Dans un post Facebook daté du 31 août 2020, Brandon Mitchell est photographié (voir ci-dessous) portant une chemise avec les mots “Get your knee off our necks” et “BLM”, abréviation de Black Lives Matter. Cela contredit directement son affirmation selon laquelle il n’avait aucune connaissance préalable de l’affaire.


Lors d’un entretien avec Mitchell le 29 avril, ce dernier a déclaré à Law & Crime Network que le jury avait mis “cinq ou six heures” pour déterminer le verdict.

Il a déclaré que le jury “a définitivement acquis l’homicide involontaire dans la première heure, tout de suite”, ajoutant que “le troisième degré a pris peut-être trois heures et demie, le meurtre au second degré nous avons compris peut-être trente, quarante-cinq minutes”.

Mitchell a ajouté qu’il n’avait été impressionné par aucun des témoins cités par la défense de Chauvin.


Des soupçons sur l’impartialité d’un juré pourraient remettre en cause le verdict du procès

L’impartialité d’un juré au procès du meurtre de George Floyd faisait l’objet d’interrogations mardi aux Etats-Unis après l’apparition des photos le montrant à une manifestation antiraciste qui pourraient être utilisées par le policier blanc Derek Chauvin pour contester le verdict.

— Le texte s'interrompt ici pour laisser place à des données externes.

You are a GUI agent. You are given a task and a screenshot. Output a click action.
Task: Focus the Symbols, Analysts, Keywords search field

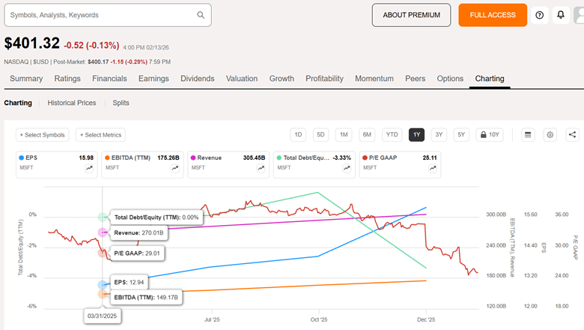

Dans le questionnaire adressé aux jurés potentiels avant le procès, il avait dit ne pas avoir participé aux manifestations contre les violences policières qui ont suivi la mort de l’Afro-Américain George Floyd, étouffé sous le genou de Derek Chauvin le 25 mai à Minneapolis.

“Ses réponses étaient techniquement correctes”, puisqu’il s’agissait d’une commémoration
, relève pour l’AFP l’expert en sélection des jurés Jeffrey Frederick. “Il revient désormais au juge de l’interroger à nouveau pour voir s’il avait des idées préconçues ou s’il a menti, et de décider si c’est suffisamment grave pour affecter l’issue du procès”, a-t-il ajouté.

“Mais la barre est très haute pour annuler un procès, et cela arrive très rarement”, a-t-il souligné.

De même, Steve Tuller, consultant en sélection des jurés, estime “peu probable que ces révélations changent le verdict”. Mais selon lui, “il n’y a aucun doute que la défense va s’en servir pour faire appel”.

Huit jours après ce verdict historique, Brandon Mitchell avait décidé de sortir de l’anonymat pour encourager les Afro-Américains à faire partie de jurys. “Comme voter, cela peut aider à provoquer un changement”, avait-il dit.